Case study overview
With her sights set on becoming a rollercoaster designer, but no mathematics A level, university initially proved a bumpy ride for Rebecca. But the ELS programme funded a trip to Uganda, which led to a successful career in international development.
An uphill battle
“I always wanted to be a rollercoaster designer,” says Rebecca. But despite being good at physics, nobody told her she needed to study mathematics to be an engineer, which restricted her choice of university. She chose the University of Warwick, which offered an equivalent to A Level mathematics as a module, but it was tough. “I think getting through my first year of university is my greatest life achievement,” she says.
Back on track to Africa
Rebecca realised rollercoaster engineering wasn’t for her and developed an interest in international development. She set up the University of Warwick branch of Engineers Without Borders, along with two other students. Her lecturer travelled to Uganda every summer to teach and she decided to use her ELS programme funding to join the trip, having spoken to a local hydropower turbine manufacturer in the Midlands that donated some turbines.
The small team worked with the community to build a small hydropower scheme for a school in the mountains. “The ELS programme funding enabled me to get there and to sustain myself while working on the project. I learned how to weld, design, build, construct and project manage in really difficult circumstances.” While she spent the rest of the ELS funds a return trip to Uganda and a tour of China to look at water structures, her first visit to Uganda was her stand-out experience. “That trip completely defined my career trajectory.”
The ELS is a good way of connecting with people in different disciplines
Around the world in infrastructure projects
Rebecca started working at Mott MacDonald as a sustainability master planning engineer, but found that it wasn’t the right fit. She took a sabbatical and worked in Mexico with Engineers Without Borders, where she designed a filter for a biogas system with farmers. When she returned, she joined Mott MacDonald’s hydropower team in Brighton as a Mechanical hydropower engineer. “That really kicked the international career off,” Rebecca says. She worked on projects in Georgia, Pakistan, Slovakia and Uganda, before moving to Albania for a year to work on a large-scale hydro power construction. It led to her becoming chartered and “really defined my career and my skillset,” she says.
After six years, she left Mott MacDonald for the Department of International Development and worked as an infrastructure advisor at the Foreign and Commonwealth Development Office (FCDO), where she was the advisor in the Democratic Republic of the Congo (DRC) for water infrastructure and was focused on doubling the capacity of water networks in two cities in the east of the country. “The project I was the technical lead for is the largest urban water project in the DRC and the first project to bring the water private sector into the country.

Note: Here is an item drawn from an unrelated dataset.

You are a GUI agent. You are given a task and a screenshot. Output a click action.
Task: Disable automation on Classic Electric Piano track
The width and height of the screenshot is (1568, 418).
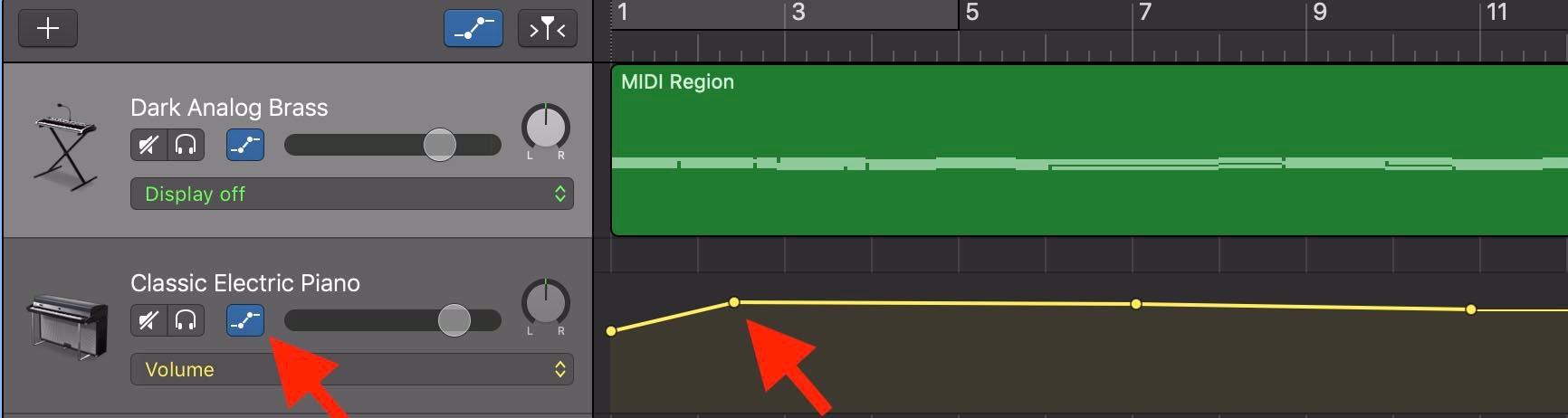point(245,320)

It was completely pioneering as well as being then DIFD’s largest urban water project at that point in time.”
A sense of belonging
Rebecca has just joined Arcadis design and consultancy firm as a project manager. She will oversee a major water infrastructure project in the UK. “I’ve gone from being told I don’t belong, to feeling like I belong nowhere else and the engineering sector is kind of like an extended family,” she says.
“The ELS programme was incredibly empowering, because it was something from the profession that says, ‘yes, you can, and yes, you belong’. It really gives you motivation.”